The charge was recorded as a cumulative effect of change in accounting principle
retroactive to January 1, 2002, in accordance with the provisions of SFAS No.
142.

The Company engaged an independent appraisal firm to determine the fair
value of its Canadian reporting unit as of January 1, 2002. This fair value
determination was made principally on the basis of present value of future after
tax cash flows, although other valuation methods were considered. The book value
of the Canadian reporting unit exceeded the fair value determined by the
independent appraisal firm, indicating a possible impairment of goodwill. The
Company then calculated the implied fair value of the goodwill by deducting the
fair value of all tangible and intangible net assets of the Canadian reporting
unit from the fair value of the Canadian reporting unit determined in step one
of the assessment.

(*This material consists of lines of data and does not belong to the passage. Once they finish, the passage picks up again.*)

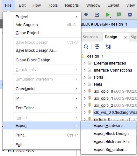Click the Collapse All icon in Design panel
This screenshot has height=156, width=137.
coord(97,47)
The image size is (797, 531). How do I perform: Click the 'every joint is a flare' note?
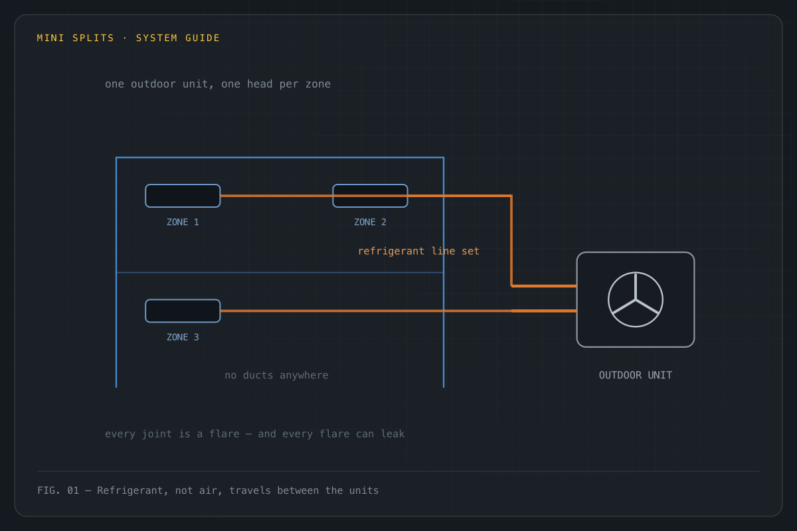[254, 434]
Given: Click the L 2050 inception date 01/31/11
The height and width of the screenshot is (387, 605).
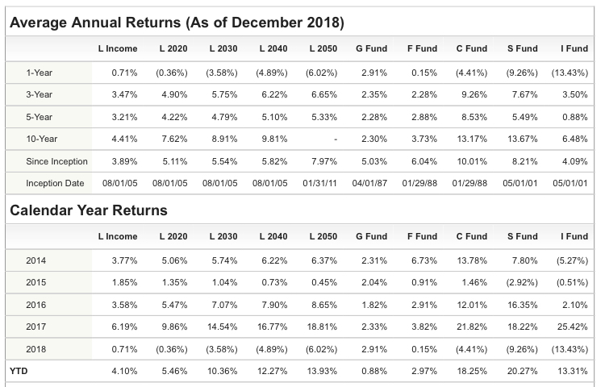Looking at the screenshot, I should (x=319, y=184).
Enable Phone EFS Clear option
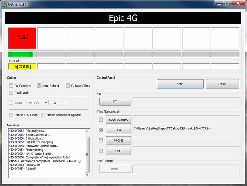The height and width of the screenshot is (186, 247). coord(11,115)
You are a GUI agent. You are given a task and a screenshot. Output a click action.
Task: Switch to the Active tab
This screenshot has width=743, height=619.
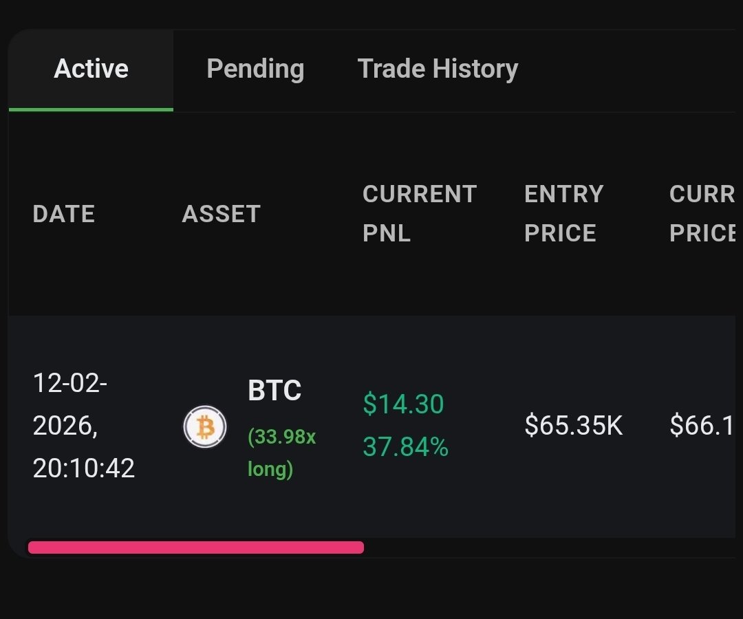(91, 69)
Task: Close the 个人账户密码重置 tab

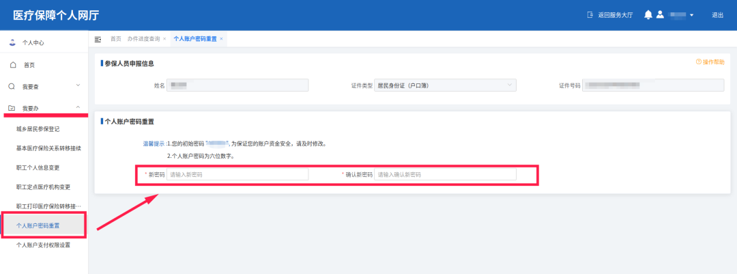Action: coord(221,39)
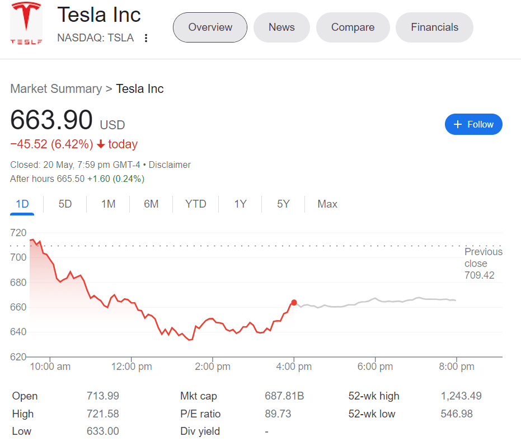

The carrying value of the goodwill exceeded this calculated
implied fair value of the goodwill at January 1, 2002, resulting in the
impairment charge.

The Company has no intangible assets other than the goodwill of its
Canadian reporting unit, which has a net book value (after the cumulative effect
of change in accounting principle) of $104.5 million as of June 30, 2002. The
changes in the carrying amount of goodwill for the six months ended June 30,
2002 are as follows (in thousands):

Balance, December 31, 2001 ..................... $156,990
Impairment ..................................... (60,547)
Changes in foreign currency exchange rates ..... 8,012
---------
Balance, June 30, 2002 ......................... $104,455
=========

-15-



The unaudited results of operations presented below for the three months
and six months ended June 30, 2001 reflect the operations of the Company had the
Company adopted the non-amortization provisions of SFAS No. 142 effective
January 1, 2001 (in thousands, except per share amounts):

Three Months Six Months
Ended Ended
June 30, 2001 June 30, 2001
------------- -------------

Reported net income .................... $ 52,219 $ 122,917
Goodwill amortization .................. 2,774 2,774
------------- -------------
Adjusted net income .................... $ 54,993 $ 125,691
============= =============
Adjusted basic income per share ........ $ 0.87 $ 2.00
============= =============
Adjusted diluted income per share ...... $ 0.86 $ 1.96
============= =============

As noted above, SFAS No. 142 requires the cumulative effect of change in
accounting principle be recorded retroactive to January 1, 2002. The following
table reflects the impact of this accounting change on selected financial data
for the three months ended March 31, 2002 (in thousands, except per share data):



As Reported As Adjusted
----------- -----------

Loss before cumulative effect of change in accounting principle ....... $ (5,620) $ (5,620)
Cumulative effect of change in accounting principle ................... - (60,547)
----------- -----------
Net Loss .............................................................. $ (5,620) $ (66,167)
=========== ===========

Basic Loss Per Share:
Loss before cumulative effect of change in accounting principle ..... $ (0.09) $ (0.09)
Cumulative effect of change in accounting principle ................. - (0.96)
----------- -----------
Net Loss ............................................................ $ (0.09) $ (1.05)
=========== ===========
Diluted Loss Per Share:
Loss before cumulative effect of change in accounting principle ..... $ (0.09) $ (0.09)
Cumulative effect of change in accounting principle ................. - (0.96)
----------- -----------
Net Loss ............................................................ $ (0.09) $ (1.05)
=========== ===========


-16-



4. LONG-TERM DEBT

Long-term debt at June 30, 2002, and December 31, 2001, consisted of the
following:



June 30, December 31,
(In thousands) 2002 2001
----------- ------------

Revolving credit facility ................................ $ 167,000 $ 411,400
8 1/4% Senior Notes due 2012 ............................. 350,000 -
Senior Subordinated Notes:
9% Notes due 2005, less unamortized discount ........... 49,953 149,837
8 5/8% Notes due 2009, less unamortized discount ....... 99,538 99,503
9 3/4% Notes due 2009 .................................. 150,000 150,000
7 7/8% Notes due 2011, less unamortized discount ....... 199,937 199,933
----------- ------------
$ 1,016,428 $ 1,010,673
=========== ============


The Company had $11.1 million and $9.5 million of accrued interest payable
related to its long-term debt at June 30, 2002, and December 31, 2001,
respectively, included in other payables and accrued liabilities.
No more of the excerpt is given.